Drawing on cultural theory and interviews with fans, cast members and producers, this book places the reality TV trend within a broader social context, tracing its relationship to the development of a digitally enhanced, surveillance-based interactive economy and to a savvy mistrust of mediated reality in general. Surveying several successful reality TV formats, the book links the rehabilitation of 'Big Brother' to the increasingly important economic role played by the work of being watched. The author enlists critical social theory to examine how the appeal of 'the real' is deployed as a pervasive but false promise of democratization.
Mark Andrejevic is an associate professor in the Department of Communication Studies at Fairfield University and author of Reality TV: The Work of Being Watched.
Great analysis of reality TV not as media genre but as disciplinary practice that prepares interactive user-audiences for participation in the interactive, online economy. Looks at transformation of surveillance from ominous Big Brother threat to welcome, willing expression of (purported) individual identity and participation.
Smarter than most books on reality TV and of relevance for anyone interested in new media, interactivity, Foucault....
This was Dr. Mark Andrejevic's first book, and it is widely recognized as one of the most conceptually sophisticated works available on reality television for its ability to connect the rise of reality tv with the normalization of surveillance. He argued that just as programs such as Big Brother, The Real World and Road Rules provided justification for surveillance – it’s a route to celebrity, after all – they paved the way toward an emergent world of e-commerce in which people share all kinds of information about themselves online with no regrets (and with no recourse). In this book - published in 2003 - Andrejevic gestured toward the emergence of what we now call Big Data, tracing the way that control over customer data was becoming a necessity within digital capitalism. Reality television programs thus assisted in the reconceptualization of privacy that was necessary in order for corporations to harvest and profit fully from consumer information made readily available. And, at the same time, reality television, like e-commerce, offered the dubious promise of greater participation for consumers.
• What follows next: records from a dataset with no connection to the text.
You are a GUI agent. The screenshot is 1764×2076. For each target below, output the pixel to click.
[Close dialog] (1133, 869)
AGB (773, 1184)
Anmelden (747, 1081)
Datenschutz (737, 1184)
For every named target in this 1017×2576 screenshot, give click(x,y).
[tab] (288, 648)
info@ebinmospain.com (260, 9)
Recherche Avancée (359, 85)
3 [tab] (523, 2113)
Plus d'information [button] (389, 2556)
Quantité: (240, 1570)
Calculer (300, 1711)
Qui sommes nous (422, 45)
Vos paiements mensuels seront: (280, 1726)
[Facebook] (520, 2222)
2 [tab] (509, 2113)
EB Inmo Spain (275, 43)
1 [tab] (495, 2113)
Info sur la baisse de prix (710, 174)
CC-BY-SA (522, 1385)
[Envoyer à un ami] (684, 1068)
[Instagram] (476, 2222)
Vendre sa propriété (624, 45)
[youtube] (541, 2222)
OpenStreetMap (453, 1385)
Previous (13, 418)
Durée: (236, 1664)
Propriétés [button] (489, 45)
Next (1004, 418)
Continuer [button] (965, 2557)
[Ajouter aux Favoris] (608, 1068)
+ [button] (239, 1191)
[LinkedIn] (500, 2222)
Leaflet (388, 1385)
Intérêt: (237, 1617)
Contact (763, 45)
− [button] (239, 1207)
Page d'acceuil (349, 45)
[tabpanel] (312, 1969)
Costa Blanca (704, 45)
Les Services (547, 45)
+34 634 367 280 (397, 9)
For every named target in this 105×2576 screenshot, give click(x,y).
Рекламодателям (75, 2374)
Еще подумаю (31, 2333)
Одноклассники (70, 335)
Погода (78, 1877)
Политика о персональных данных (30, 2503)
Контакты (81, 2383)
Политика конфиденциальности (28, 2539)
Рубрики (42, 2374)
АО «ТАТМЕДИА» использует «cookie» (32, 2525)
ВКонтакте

Consumers feel that they play a more vital role in the decisionmaking that influences production, and this also makes them more willing to participate in surveillance, Andrejevic argued. He connected this participation with labor, noting that those featured on reality television participated in the “work” of being watched. But he also noted that this participation does not allow avenues toward democratic decisionmaking; rather, politics is reduced to personal promotion. This is an important book for people who are interested in how popular culture reflects AND SHAPES values in U.S. society.
This is a really amazing book about so much more than reality TV. Don't be put off by the name. If your into contempory cultural critisim then this book cannot be missed!